Requirement ▸ Work through the entries below and show every line in which "computer" is found.

*** Material supplied Section Begins ***

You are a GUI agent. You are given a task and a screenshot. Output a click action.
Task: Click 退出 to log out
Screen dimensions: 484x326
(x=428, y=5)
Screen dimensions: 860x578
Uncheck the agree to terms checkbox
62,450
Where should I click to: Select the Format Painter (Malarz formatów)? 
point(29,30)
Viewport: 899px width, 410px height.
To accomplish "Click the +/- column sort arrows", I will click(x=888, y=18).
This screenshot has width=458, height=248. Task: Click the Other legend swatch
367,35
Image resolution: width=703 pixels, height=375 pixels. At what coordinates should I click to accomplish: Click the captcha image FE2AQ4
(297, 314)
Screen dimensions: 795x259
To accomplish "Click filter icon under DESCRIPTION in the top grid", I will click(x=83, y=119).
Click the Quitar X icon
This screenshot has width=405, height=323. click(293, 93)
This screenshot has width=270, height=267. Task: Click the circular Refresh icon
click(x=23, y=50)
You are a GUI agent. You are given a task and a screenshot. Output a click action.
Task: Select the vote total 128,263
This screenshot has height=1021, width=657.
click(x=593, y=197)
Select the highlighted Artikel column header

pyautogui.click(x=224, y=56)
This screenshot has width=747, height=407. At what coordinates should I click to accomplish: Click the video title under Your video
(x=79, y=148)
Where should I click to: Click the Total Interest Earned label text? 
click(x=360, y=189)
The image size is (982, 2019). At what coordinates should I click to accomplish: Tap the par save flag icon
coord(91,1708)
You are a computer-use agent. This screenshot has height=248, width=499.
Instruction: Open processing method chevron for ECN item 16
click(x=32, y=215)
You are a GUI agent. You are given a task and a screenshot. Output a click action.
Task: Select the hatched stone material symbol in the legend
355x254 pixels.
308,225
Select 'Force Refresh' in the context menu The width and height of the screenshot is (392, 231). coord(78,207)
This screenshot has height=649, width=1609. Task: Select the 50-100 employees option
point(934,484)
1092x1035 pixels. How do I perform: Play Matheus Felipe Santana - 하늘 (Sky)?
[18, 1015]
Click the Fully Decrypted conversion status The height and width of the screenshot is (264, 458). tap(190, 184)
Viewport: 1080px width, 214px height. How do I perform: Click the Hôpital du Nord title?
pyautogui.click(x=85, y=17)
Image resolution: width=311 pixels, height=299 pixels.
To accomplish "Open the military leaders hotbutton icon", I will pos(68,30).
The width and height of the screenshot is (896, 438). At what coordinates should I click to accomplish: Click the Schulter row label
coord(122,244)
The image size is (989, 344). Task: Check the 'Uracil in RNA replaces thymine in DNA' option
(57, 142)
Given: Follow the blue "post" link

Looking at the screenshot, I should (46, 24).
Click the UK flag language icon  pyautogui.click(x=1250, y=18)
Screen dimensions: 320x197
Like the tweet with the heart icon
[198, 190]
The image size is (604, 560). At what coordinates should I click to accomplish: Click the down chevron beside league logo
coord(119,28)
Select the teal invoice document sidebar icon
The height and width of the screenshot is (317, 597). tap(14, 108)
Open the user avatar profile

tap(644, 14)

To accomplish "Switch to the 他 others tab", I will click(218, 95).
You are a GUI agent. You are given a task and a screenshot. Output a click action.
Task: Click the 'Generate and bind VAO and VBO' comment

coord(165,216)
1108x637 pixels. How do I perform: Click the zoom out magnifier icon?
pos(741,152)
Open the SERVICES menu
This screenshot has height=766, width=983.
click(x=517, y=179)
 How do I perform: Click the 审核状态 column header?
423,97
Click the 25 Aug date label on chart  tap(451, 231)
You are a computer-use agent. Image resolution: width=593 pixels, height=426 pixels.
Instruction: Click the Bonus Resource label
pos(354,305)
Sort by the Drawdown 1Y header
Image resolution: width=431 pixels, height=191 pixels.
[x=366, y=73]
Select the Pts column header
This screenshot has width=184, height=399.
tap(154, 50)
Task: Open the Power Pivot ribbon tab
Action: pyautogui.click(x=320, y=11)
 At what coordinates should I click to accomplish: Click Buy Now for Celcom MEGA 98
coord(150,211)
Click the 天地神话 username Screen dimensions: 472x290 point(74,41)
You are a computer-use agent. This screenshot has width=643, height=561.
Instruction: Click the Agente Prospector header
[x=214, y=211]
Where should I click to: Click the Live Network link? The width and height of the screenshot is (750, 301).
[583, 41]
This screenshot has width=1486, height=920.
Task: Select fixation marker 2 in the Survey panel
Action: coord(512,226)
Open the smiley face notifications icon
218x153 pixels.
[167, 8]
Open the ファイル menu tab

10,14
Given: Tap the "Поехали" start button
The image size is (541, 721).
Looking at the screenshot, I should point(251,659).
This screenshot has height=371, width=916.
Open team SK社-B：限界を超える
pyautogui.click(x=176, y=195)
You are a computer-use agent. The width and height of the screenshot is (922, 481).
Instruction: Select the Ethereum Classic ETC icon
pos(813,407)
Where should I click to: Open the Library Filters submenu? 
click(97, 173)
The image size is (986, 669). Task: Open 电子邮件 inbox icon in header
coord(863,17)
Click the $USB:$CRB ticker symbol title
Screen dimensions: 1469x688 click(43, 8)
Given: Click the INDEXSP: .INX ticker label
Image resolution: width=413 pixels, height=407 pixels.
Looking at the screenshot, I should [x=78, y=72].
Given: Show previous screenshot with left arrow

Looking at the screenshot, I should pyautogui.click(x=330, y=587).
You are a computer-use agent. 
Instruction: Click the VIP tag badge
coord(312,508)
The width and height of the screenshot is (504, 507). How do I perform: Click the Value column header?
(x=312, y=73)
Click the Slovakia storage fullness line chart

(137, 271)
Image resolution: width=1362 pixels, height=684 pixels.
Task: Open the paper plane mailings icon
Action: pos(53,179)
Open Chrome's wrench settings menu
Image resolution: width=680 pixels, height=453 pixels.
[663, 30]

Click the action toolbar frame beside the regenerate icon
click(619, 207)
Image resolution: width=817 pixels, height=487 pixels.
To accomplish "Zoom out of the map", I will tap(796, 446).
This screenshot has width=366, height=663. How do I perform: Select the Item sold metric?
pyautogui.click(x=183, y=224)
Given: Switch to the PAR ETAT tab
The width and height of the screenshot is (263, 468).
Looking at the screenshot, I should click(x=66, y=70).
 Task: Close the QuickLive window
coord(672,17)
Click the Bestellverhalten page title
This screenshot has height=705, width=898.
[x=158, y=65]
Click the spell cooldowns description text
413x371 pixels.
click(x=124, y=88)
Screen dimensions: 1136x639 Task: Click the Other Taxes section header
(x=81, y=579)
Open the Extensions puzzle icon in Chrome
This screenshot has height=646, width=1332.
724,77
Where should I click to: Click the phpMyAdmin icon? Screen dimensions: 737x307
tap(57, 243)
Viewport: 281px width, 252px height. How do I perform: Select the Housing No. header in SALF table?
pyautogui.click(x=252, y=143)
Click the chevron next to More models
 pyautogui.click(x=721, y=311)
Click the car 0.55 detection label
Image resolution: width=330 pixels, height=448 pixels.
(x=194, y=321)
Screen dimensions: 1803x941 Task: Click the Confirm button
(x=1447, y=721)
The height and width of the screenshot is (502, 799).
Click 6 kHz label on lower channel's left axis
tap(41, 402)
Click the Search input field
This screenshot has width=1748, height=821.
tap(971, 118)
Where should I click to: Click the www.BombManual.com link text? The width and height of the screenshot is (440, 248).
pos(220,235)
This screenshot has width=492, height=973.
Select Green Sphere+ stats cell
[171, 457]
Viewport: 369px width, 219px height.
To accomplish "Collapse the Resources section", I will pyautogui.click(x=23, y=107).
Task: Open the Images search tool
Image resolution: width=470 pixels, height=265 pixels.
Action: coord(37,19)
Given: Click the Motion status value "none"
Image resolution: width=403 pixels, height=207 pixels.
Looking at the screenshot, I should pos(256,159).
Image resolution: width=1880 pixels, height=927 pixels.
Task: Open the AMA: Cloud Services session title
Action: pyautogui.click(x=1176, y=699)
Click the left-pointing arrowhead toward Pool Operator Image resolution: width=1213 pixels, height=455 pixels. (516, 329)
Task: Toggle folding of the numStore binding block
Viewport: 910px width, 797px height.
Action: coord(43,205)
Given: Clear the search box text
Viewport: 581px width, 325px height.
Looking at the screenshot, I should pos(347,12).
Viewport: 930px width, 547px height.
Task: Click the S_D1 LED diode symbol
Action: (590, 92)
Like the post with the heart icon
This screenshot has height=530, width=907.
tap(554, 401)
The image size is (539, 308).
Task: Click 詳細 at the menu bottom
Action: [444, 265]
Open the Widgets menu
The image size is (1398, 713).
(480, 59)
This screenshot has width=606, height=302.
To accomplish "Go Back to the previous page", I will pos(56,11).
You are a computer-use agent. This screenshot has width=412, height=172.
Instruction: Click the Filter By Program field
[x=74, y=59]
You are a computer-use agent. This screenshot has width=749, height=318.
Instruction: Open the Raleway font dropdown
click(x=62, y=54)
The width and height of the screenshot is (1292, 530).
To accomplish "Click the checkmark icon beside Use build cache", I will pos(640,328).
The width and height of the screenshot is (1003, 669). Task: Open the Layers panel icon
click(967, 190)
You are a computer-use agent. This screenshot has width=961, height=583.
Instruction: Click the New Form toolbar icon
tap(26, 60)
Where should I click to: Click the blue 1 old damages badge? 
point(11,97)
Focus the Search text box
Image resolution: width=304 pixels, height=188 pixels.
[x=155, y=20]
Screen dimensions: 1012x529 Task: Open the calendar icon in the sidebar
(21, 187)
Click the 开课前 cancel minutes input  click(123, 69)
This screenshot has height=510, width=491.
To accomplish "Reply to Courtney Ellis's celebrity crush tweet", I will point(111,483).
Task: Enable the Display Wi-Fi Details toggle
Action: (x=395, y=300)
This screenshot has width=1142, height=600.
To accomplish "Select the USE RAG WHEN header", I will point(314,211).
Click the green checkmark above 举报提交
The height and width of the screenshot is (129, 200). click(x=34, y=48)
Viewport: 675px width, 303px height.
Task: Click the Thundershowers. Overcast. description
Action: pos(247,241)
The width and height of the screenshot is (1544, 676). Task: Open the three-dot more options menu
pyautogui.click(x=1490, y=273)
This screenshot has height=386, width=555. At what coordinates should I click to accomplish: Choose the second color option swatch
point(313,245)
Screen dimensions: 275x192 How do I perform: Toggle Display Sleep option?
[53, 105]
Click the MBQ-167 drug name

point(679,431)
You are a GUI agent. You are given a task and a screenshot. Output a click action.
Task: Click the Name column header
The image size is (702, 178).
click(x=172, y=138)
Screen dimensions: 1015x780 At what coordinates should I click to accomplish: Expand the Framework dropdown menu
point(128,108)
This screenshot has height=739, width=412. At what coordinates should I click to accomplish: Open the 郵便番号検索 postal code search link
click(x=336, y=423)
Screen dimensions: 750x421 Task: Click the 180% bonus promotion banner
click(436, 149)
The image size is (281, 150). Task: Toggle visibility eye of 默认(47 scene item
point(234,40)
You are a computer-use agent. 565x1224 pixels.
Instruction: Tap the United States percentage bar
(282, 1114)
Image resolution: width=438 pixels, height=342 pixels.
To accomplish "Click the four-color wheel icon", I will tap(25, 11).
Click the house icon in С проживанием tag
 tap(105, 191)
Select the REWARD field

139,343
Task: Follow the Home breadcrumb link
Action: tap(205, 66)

*** Material supplied Section Ends ***

Response for this exercise ▸
You are a computer-use agent. This screenshot has height=248, width=499.
You are a computer-use agent. Image resolution: width=593 pixels, height=426 pixels.
You are a computer-use agent. This screenshot has width=643, height=561.
You are a computer-use agent. The width and height of the screenshot is (922, 481).
You are a computer-use agent. 
You are a computer-use agent. This screenshot has width=412, height=172.
You are a computer-use agent. This screenshot has width=749, height=318.
You are a computer-use agent. This screenshot has width=961, height=583.
You are a computer-use agent. 565x1224 pixels.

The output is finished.